In an interview to Reuters on Monday, Iqbal said: “I think it is going to be huge. So far, (a) very early, preliminary estimate is that it is big, it is higher than $10 billion.” He added that Pa­kistan will soon be facing food shortage due to crops loss and might need five years to rebuild and rehabilitate the flood loss­es. On the other hand, climate minister says one-third of Paki­stan has been completely sub­merged by historic flooding. Devastating flash floods have washed away roads, homes and crops - leaving a trail of deadly havoc across Pakistan.

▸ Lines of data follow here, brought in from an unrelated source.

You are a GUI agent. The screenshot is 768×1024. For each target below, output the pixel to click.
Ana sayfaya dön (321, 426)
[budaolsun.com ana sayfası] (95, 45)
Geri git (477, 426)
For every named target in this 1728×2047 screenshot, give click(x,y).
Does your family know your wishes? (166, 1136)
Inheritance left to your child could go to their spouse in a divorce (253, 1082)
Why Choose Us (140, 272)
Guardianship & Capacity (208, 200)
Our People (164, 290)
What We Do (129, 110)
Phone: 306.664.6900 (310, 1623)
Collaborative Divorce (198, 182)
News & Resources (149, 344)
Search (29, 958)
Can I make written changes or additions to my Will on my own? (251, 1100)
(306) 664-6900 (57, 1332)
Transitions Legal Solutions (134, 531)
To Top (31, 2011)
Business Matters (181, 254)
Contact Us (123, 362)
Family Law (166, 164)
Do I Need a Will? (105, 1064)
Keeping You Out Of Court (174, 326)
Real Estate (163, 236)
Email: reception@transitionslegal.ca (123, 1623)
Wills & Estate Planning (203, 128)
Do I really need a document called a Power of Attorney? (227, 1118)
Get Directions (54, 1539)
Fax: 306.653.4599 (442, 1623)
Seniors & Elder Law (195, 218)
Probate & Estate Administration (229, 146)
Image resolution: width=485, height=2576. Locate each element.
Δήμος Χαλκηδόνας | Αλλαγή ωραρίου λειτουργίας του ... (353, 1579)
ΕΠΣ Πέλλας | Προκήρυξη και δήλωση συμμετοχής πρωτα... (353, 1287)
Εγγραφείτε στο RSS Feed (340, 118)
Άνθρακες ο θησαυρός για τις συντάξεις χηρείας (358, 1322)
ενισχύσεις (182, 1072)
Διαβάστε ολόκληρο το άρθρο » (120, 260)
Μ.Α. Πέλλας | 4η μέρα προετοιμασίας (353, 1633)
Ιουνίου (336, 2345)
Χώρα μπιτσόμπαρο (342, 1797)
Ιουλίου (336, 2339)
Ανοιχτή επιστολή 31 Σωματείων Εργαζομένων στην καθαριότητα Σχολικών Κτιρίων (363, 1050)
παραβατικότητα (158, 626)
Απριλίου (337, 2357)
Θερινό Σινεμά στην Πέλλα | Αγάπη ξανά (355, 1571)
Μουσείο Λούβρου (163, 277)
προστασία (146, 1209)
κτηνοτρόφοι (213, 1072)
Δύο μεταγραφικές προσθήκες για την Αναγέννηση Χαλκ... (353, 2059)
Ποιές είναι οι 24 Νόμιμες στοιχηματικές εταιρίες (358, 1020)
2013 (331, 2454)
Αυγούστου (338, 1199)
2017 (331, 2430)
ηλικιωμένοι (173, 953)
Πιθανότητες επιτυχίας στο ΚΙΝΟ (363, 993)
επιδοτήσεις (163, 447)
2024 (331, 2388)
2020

“It’s all one big ocean, there’s no dry land to pump the water out,” Sherry Rehman told AFP, adding it had created a “ crisis of unimaginable proportions.” The summer rain is the heavi­est recorded in a decade and is blamed by the government on climate change.

Of those who are known to have died, 75 were in the past 24 hours alone, officials said on Monday, adding that the death toll is expected to rise. Speaking to the BBC, Pakistan’s Foreign Minister Bilawal Bhutto-Zardari said one-third of those killed are believed to be children. “We’re still coming to grips with the ex­tent of the damage,” he added.

Officials estimate that more than 33-million Pakistanis - one in seven people - have been af­fected by the historic flood­ing. Heavy waters in the coun­try’s northern Swat Valley have swept away bridges and roads, cutting off entire villages.

Minister for Planning, Develop­ment, and Special Initiatives Ah­san Iqbal also Monday said that the country might face a big chal­lenge of food security as rice, ba­nana, onion and other agricul­ture produces had been badly affected by the recent floods. Ad­dressing a press briefing here, he said that the recent floods and torrential rains had also dam­aged 40 to 50 percent cotton crop across the country. The min­ister said the country was wit­nessing more devastation than that caused by the floods in 2010. 

He informed that 0.9 million livestock and one million hous­es had been washed away in the recent floods while over 1000 people lost their lives. 

In 2013, he said when the PML-N government took the charge, the country had al­ready faced devastated floods in 2010 and it launched the fourth phase of Pakistan flood protec­tion programme to minimize the impacts of such floods.

“In May 2017, we got ap­proved the Programme from Council of Common Interest duly signed by all the provinces and it was agreed that new in­frastructure would be built un­der the programme”, he added.

The minister said it was also agreed that Rs 177 billion would be spent under the programme and the provinces would con­tribute half of the amount. 

However, he said despite com­pleting the final roadmap to spend Rs 177 billion under the programme, the next PTI gov­ernment dumped this pro­gramme in the cold storage and not a single rupee was spent on it. Had we spent Rs 177 billion under the programme, the loss would be far less than what we were facing now, he added. Ah­san Iqbal said a big challenge was ahead as 30 million peo­ple had been affected and the government had to help them standing on their feet.